Title: Senior Incident Response Analyst (Temp-to-Perm). Highly prefer EST or Central Time Zone:
• Relevant GIAC certifications such as GCIH, GSEC, GCIA, or GCFE.
• Experience in capture-the-flag competitions or similar hands-on skills development.
We are seeking a highly experienced Incident Response Analyst for a temp-to-perm opportunity supporting enterprise-level cyber defense operations. The ideal candidate has deep experience in incident response, cybersecurity analysis, and threat detection across complex environments.
Responsibilities:
• Support the identification, containment, eradication, and recovery of sophisticated level 2 and level 3 security incidents.
• Provide technical guidance to cyber defense teams and assist in the resolution of complex incidents.
• Analyze host logs, network traffic logs, firewall data, IDS/IPS alerts, and other telemetry to identify threats and vulnerabilities.

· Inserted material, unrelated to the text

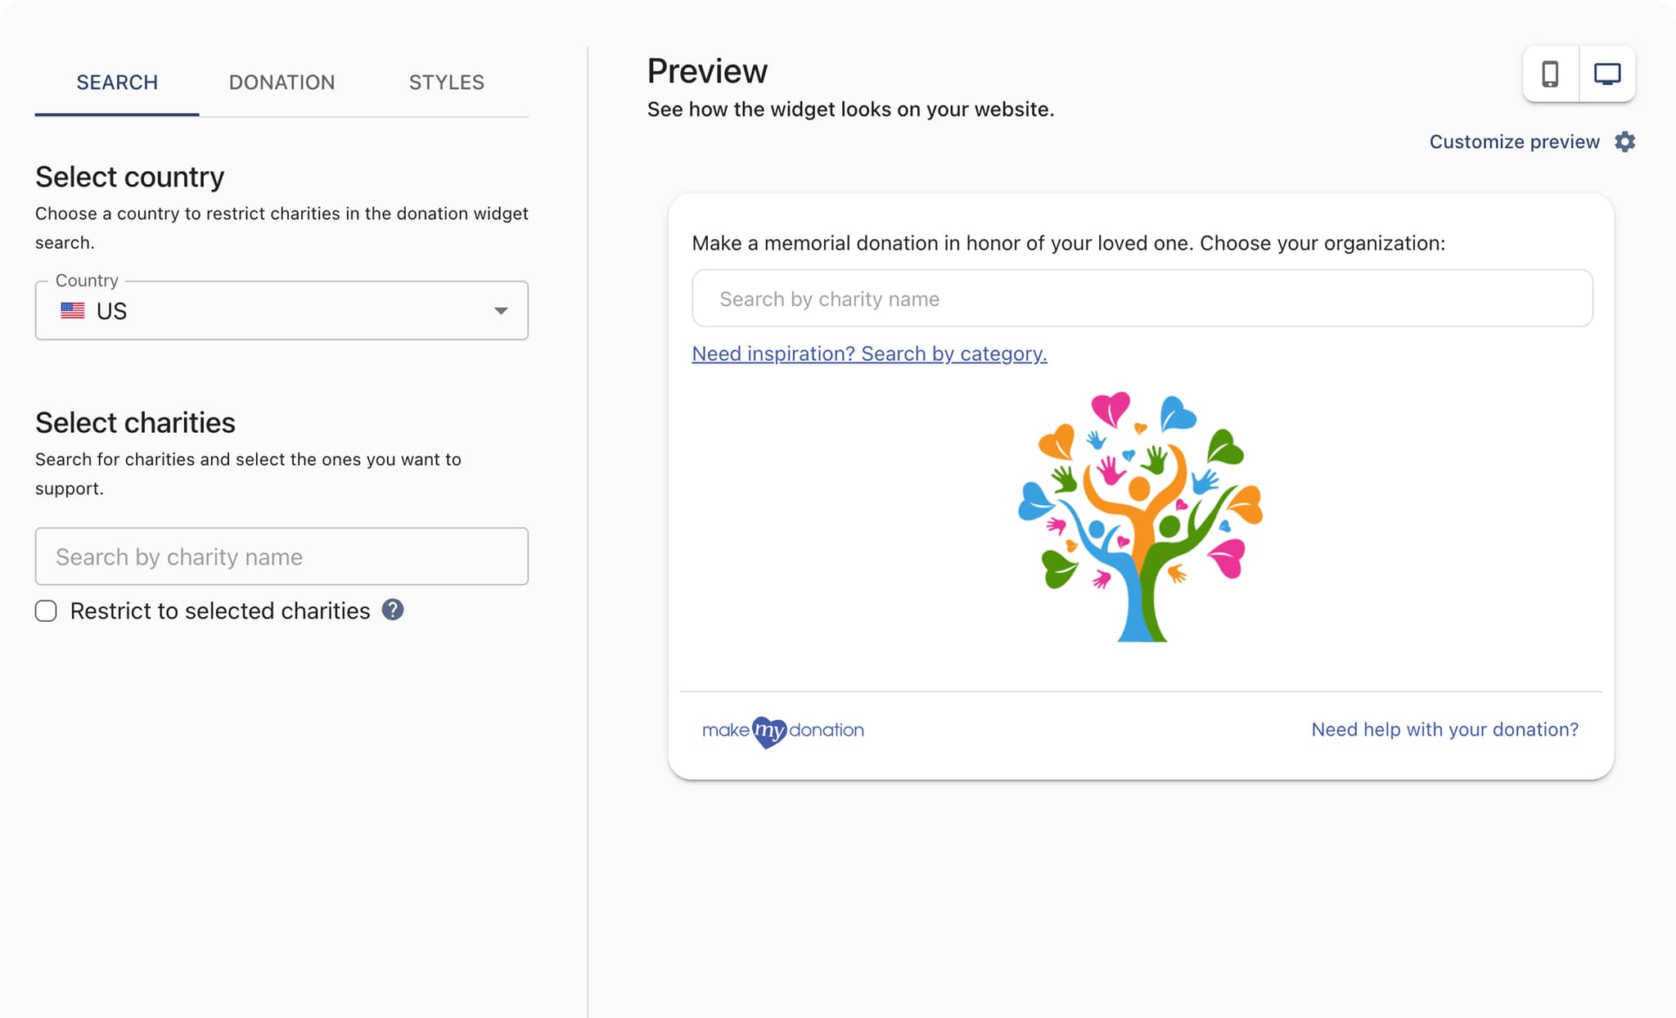
Task: Open Need help with your donation link
Action: tap(1444, 729)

• Coordinate incident response activities across internal IT teams, MSSPs, third-party vendors, and business units.
• Perform incident triage including determining scope, urgency, and potential business impact.
• Track and document incidents from detection through final resolution.
• Collect and analyze intrusion artifacts, including malware samples and suspicious files.
• Maintain and update incident management and ticketing systems with accurate and timely information.
• Recommend short- and long-term improvements to security controls and IR processes.
• Collaborate with intelligence analysts to correlate threat data and enhance detection capabilities.
• Contribute to the development and maintenance of incident response procedures and playbooks.
• Produce clear reports, guidance, and after-action summaries for stakeholders.
• Conduct trend analysis on incidents and recurring threat activity.
Required Experience:
• 8+ years in a cyber defense, incident response, or cybersecurity analyst role, or a bachelor’s degree with 4+ years of relevant experience.
• Strong experience leading or supporting IR for medium to high-complexity incidents.
• Expert-level proficiency with EDR platforms.
• Hands-on experience with Splunk, correlation searches, and enterprise security monitoring.
• Familiarity with ESAs, open-source malware analysis tools, and sandboxing technologies.
• Strong understanding of network fundamentals, threat vectors, and the full incident lifecycle.
• Ability to handle multiple incidents simultaneously while maintaining accurate documentation.
Preferred Qualifications:
• Relevant GIAC certifications such as GCIH, GSEC, GCIA, or GCFE.
• Experience in capture-the-flag competitions or similar hands-on skills development.
Compensation:
• Salary for the permanent position is targeted at approximately $140,000 annually, depending on experience.